[The task]:
How many lines in the entries below contain the string "dimensions"? Give only the number.
>> Start Provided material
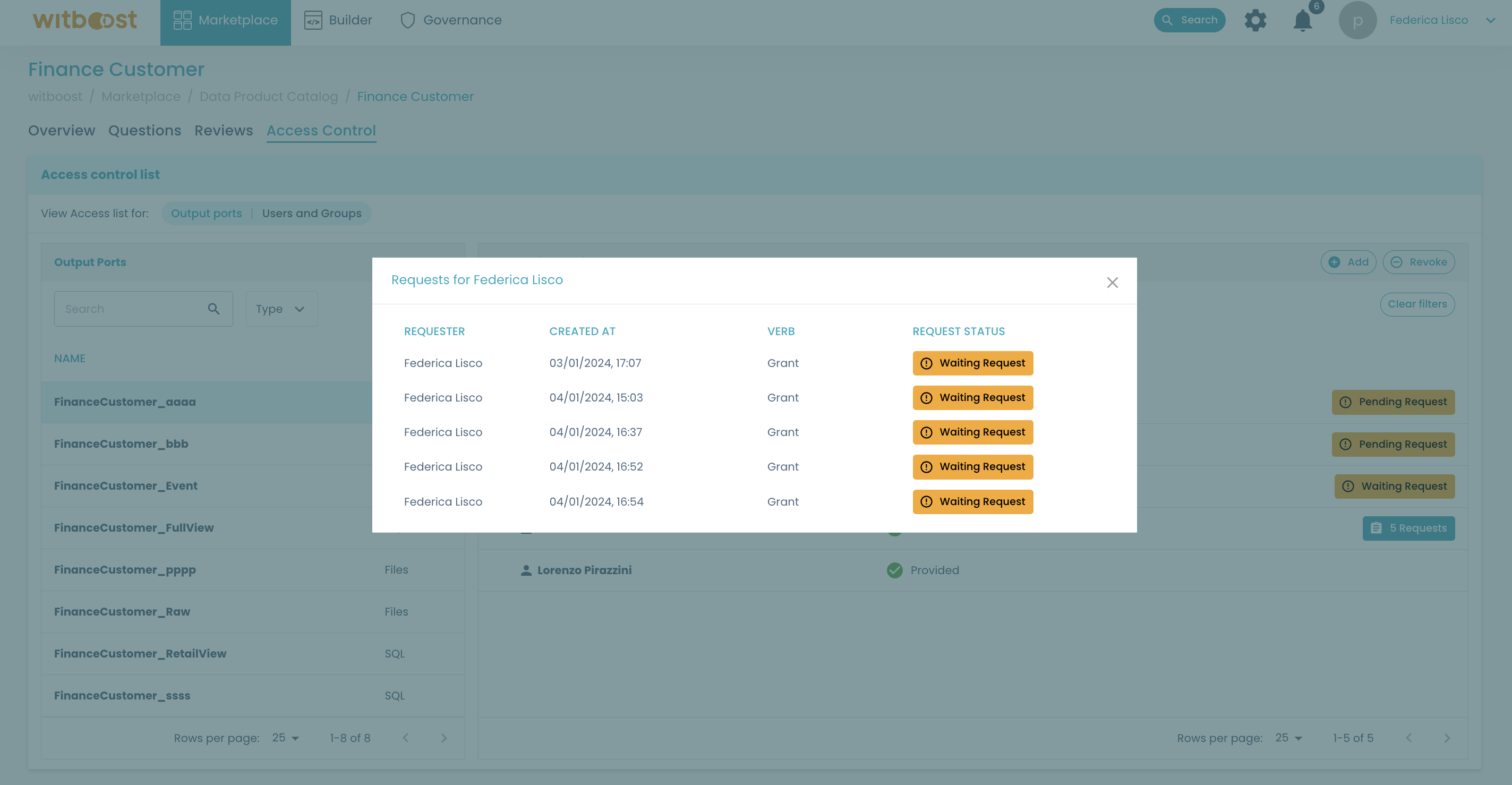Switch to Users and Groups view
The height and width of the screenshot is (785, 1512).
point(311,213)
>> End Provided material
>> Start Provided material
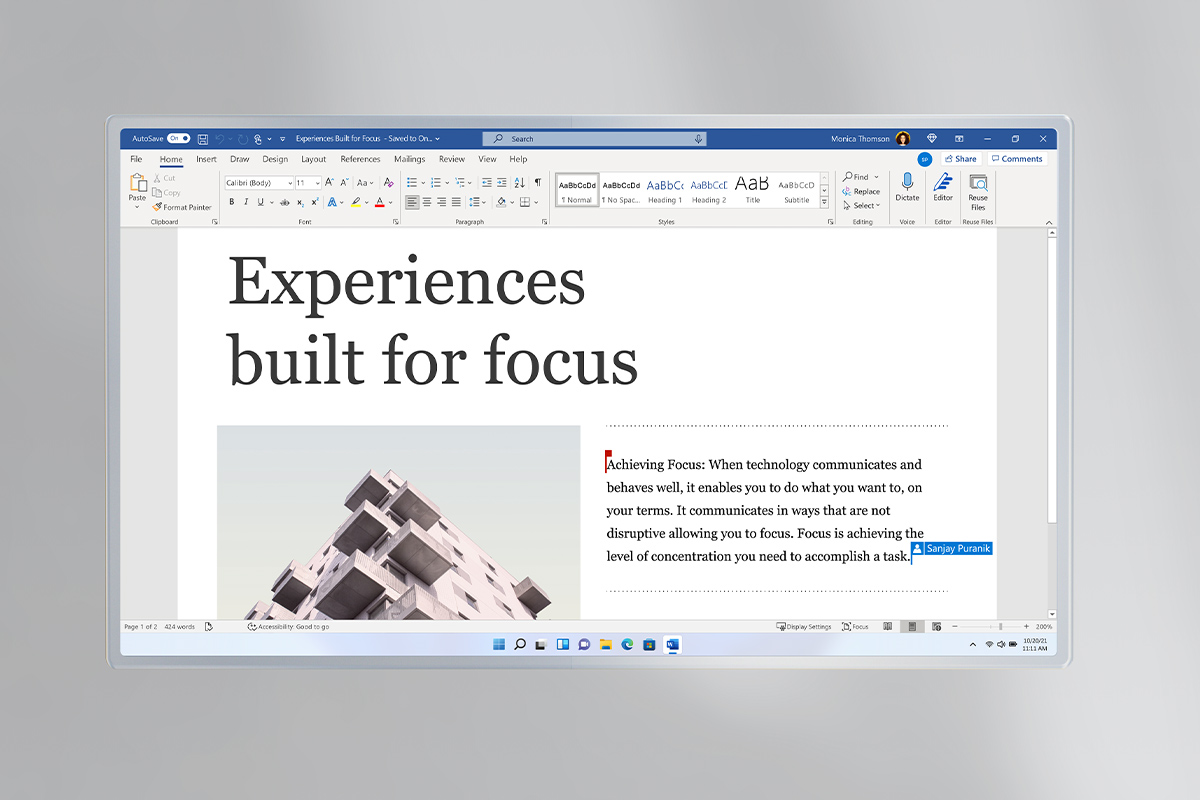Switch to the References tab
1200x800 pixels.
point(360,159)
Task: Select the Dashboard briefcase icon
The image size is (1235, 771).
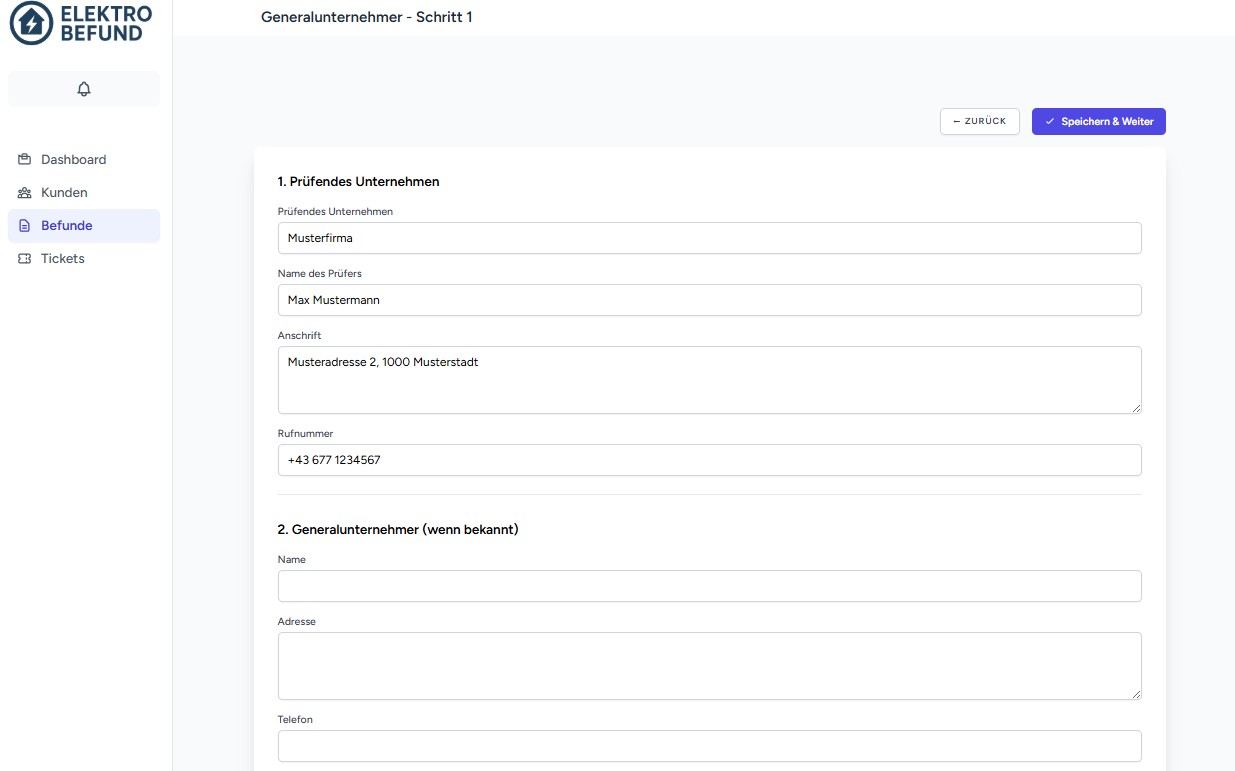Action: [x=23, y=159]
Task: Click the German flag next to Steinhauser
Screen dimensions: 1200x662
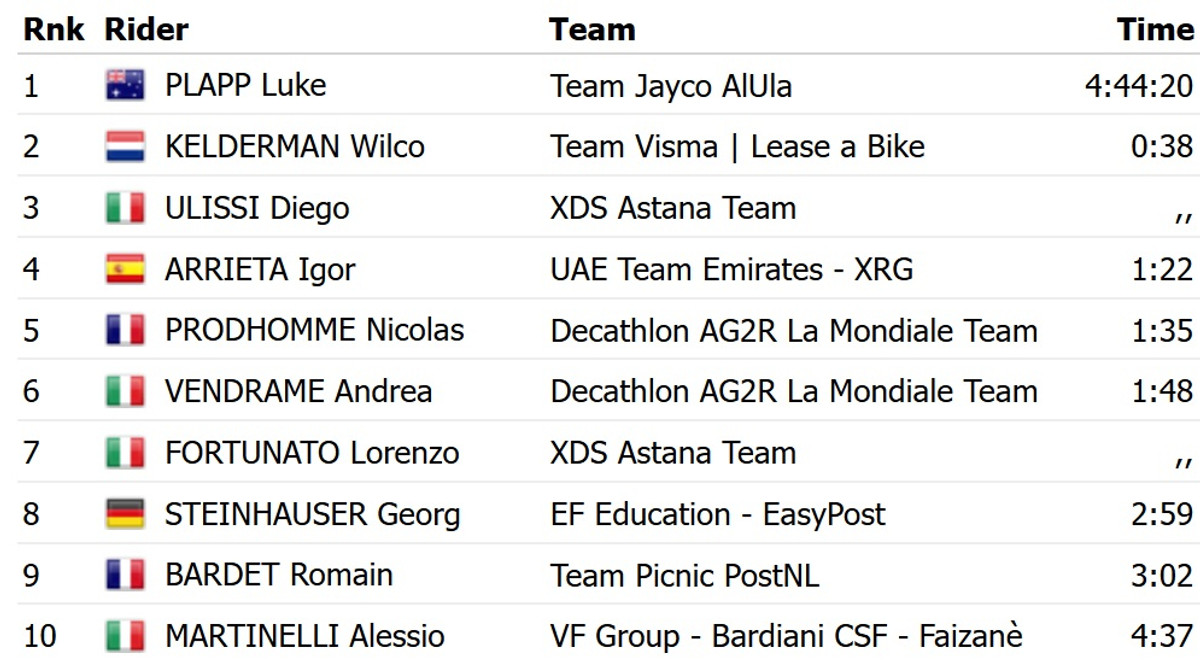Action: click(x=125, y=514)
>> End Provided material
>> Start Provided material
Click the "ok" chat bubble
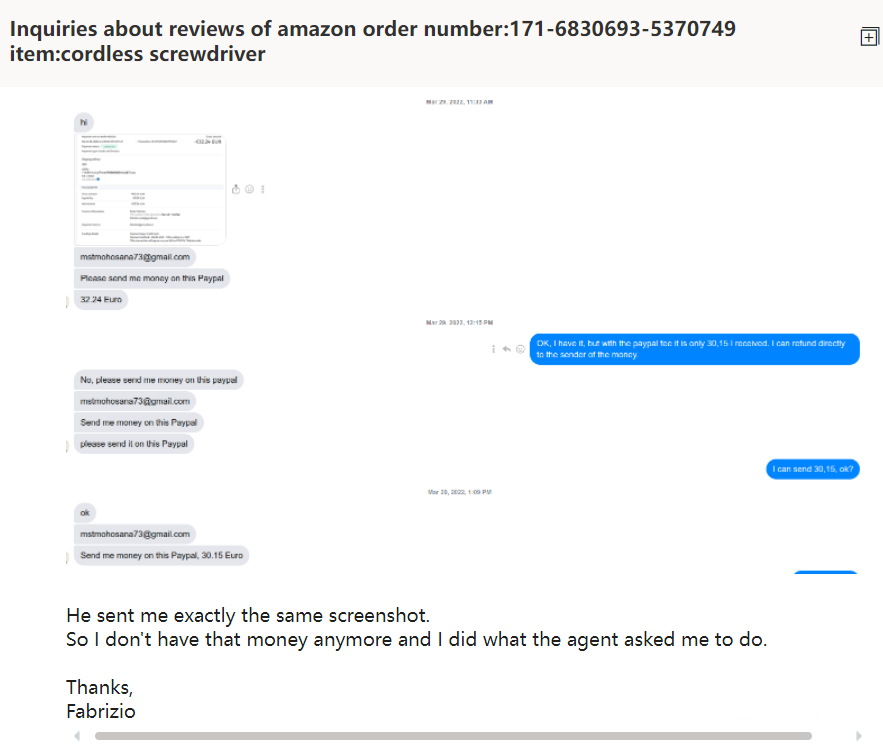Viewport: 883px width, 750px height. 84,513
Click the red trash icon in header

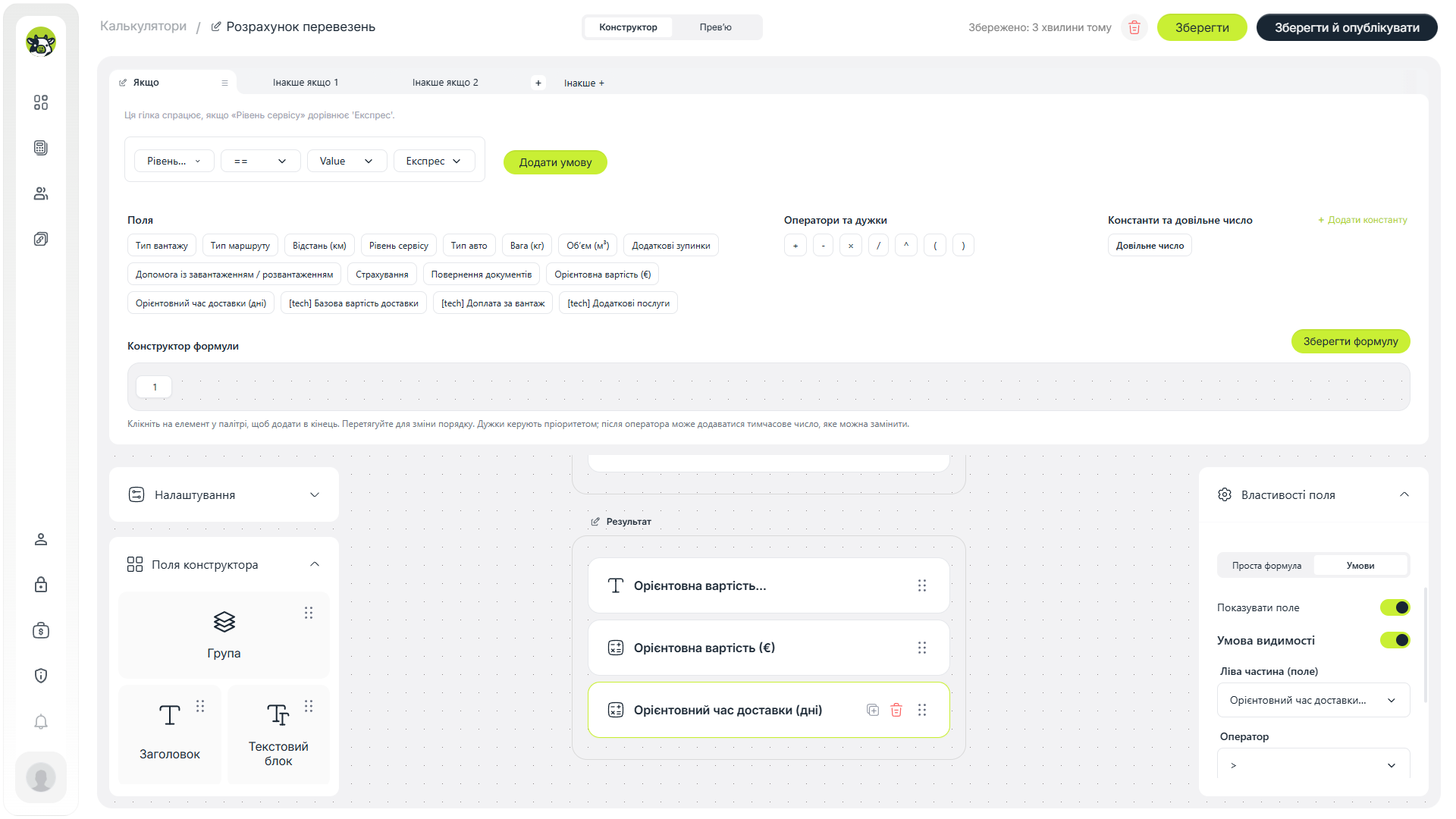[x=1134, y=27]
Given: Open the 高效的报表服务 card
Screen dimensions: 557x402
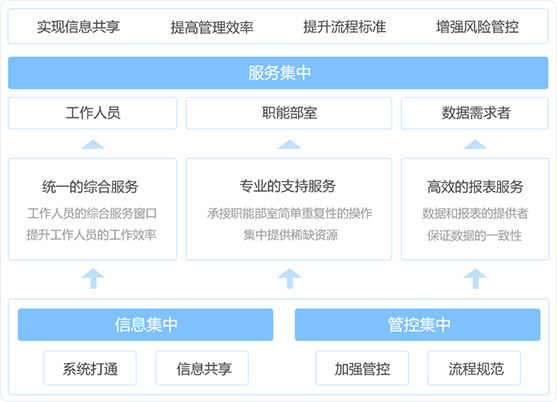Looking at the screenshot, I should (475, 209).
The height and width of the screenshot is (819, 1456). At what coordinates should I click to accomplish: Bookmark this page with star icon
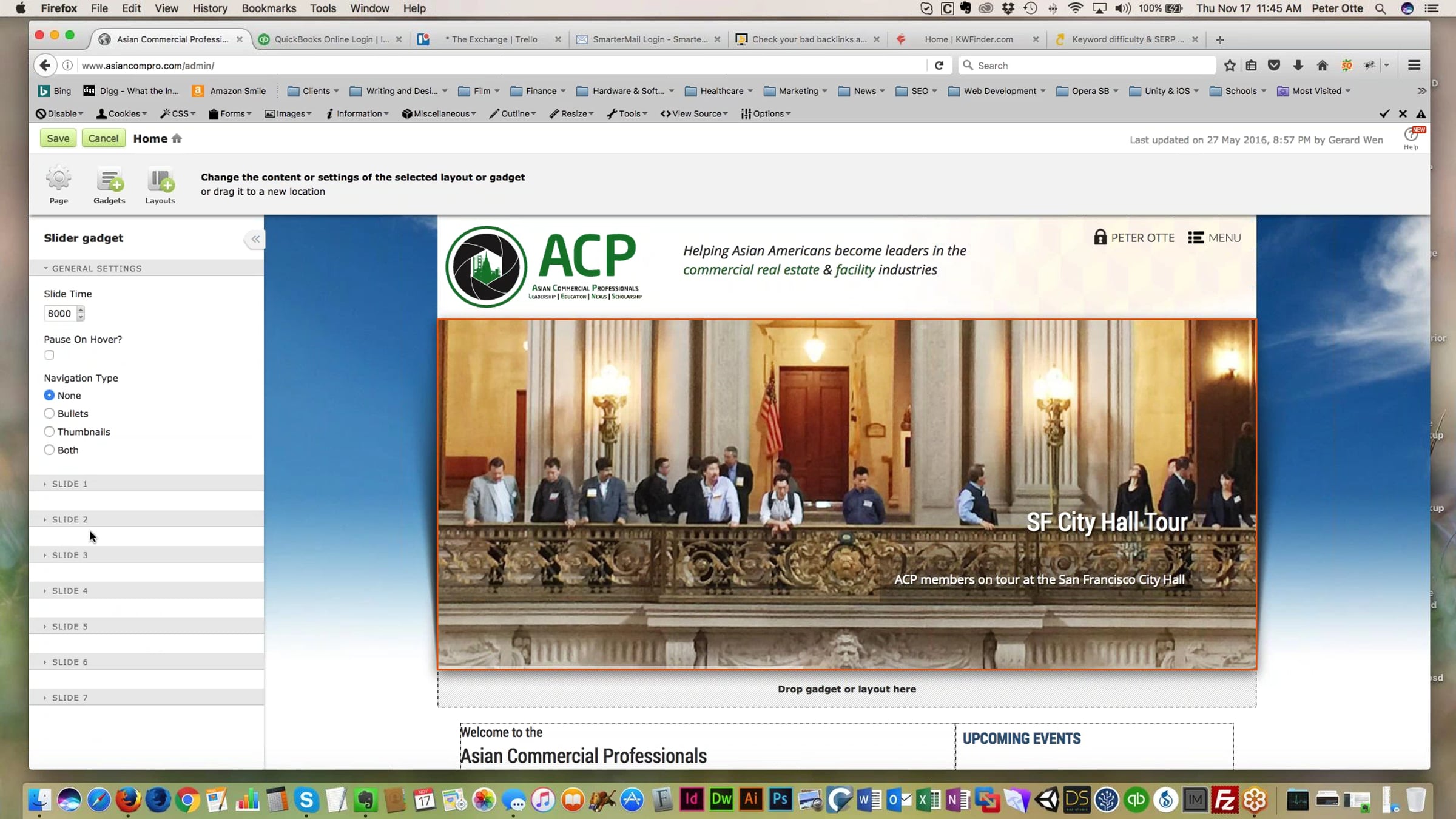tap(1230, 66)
>> End Provided material
[Result]:
2